Not that anyone would go buy 100,000 H100s to train their own Llama, but words matter. Definitions matter.
The far more important distinction is "open" versus "not open", and I disagree that we should cede that distinction while trying to fight for "source". The Llama license is restrictive in a number of ways (it incorporates an entire acceptable use policy) that make it most definitely not "open" in the customary sense.
The acceptable use policy is seems fine. Don't use it to break the law, solicit sex, kill people, or lie.
"we're open source, you can use it for anything you can imagine. But you can't use it for these specific things."
Then there's the added rub of the source not really being source code, but a CSV file.
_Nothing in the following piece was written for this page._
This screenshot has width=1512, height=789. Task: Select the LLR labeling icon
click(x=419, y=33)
That's fine. If you want to set that expectation, great! But don't call it open source.
If the training data was openly available, even if you can't afford to res train a new version, a competitor like Amazon could do it for you
If you built a business on Llama 3.1, you're not going to suddenly go down in flames because you can't upgrade to Llama 4.
Even saying you really needed to upgrade, Llama 4 would be a new model that you'd have to adapt your prompts for anyway, you can't just version bump and call it good. If you're going to update prompts anyway, at that point you can just switch to any other competitor model. Updating models isn't urgent, you have time to do it slowly and right.
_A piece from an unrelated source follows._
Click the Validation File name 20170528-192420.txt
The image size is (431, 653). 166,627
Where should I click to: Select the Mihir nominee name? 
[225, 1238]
> If the training data was openly available, even if you can't afford to res train a new version, a competitor like Amazon could do it for you
If Llama 4 changed the license then presumably you wouldn't have access to its training data even if you did have access to Llama 3.1's. So now you have access to Llama 3.1's training data... now what? You want to recreate the Llama 3.1 weights in response to the Llama 4 release?
I don't fully agree.
Isn't that like saying *nix being open source is worthless unless you're planning to ship your own Linux distro?
Knowing how the sausage is made is important if you're an animal rights activist.
They're more like obfuscated binaries. When it comes to fine-tuning only however things shift a little bit, yes.
AI2’s OLMo is an example of what open source actually looks like for LLMs:
https://blog.allenai.org/hello-olmo-a-truly-open-llm-43f7e73...
The Llama license has a lot of restrictions, based on user base size, type of use, etc.
For example you're not allowed to use Llama to train or improve other models.
But it goes much further than that. The government of India can't use Llama because they're too large. Sex workers are not allowed to use Llama due to the acceptable use policy of the license. Then there is also the vague language probibiting discrimination, racism etc.. good luck getting something like that approved by your legal team.